Work order:
Take the line containing "Task: Open the" through the last line of the data and retype those lines exactly. Pictures do not belong in the copy.

(Stored data)
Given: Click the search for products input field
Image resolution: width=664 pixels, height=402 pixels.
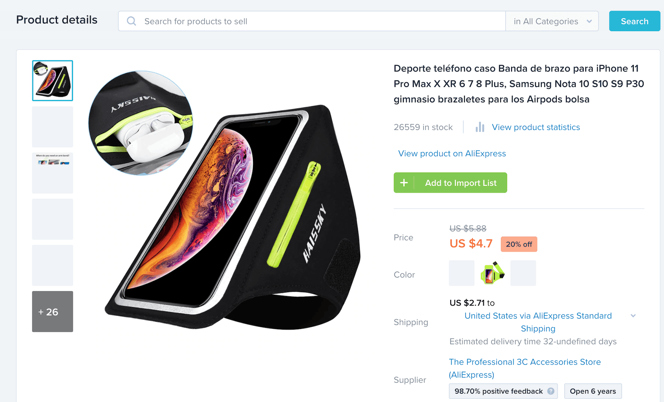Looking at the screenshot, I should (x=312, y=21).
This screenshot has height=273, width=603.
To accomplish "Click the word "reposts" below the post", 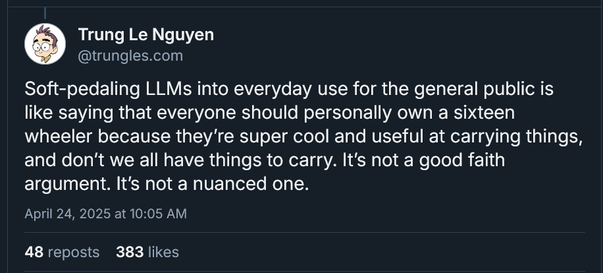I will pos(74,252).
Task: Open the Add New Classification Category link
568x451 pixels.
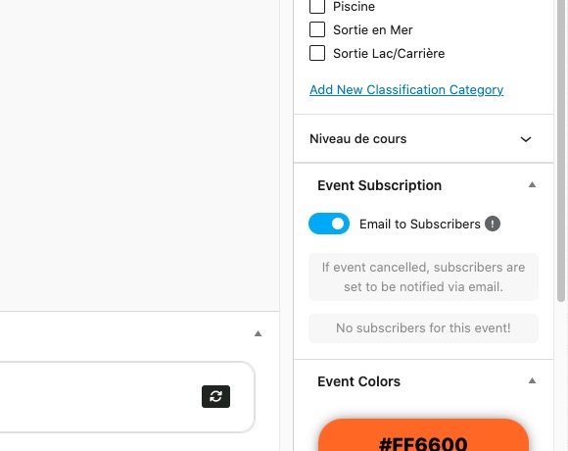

Finished exercise:
Task: Open the Add New Classification Category link
568x451 pixels.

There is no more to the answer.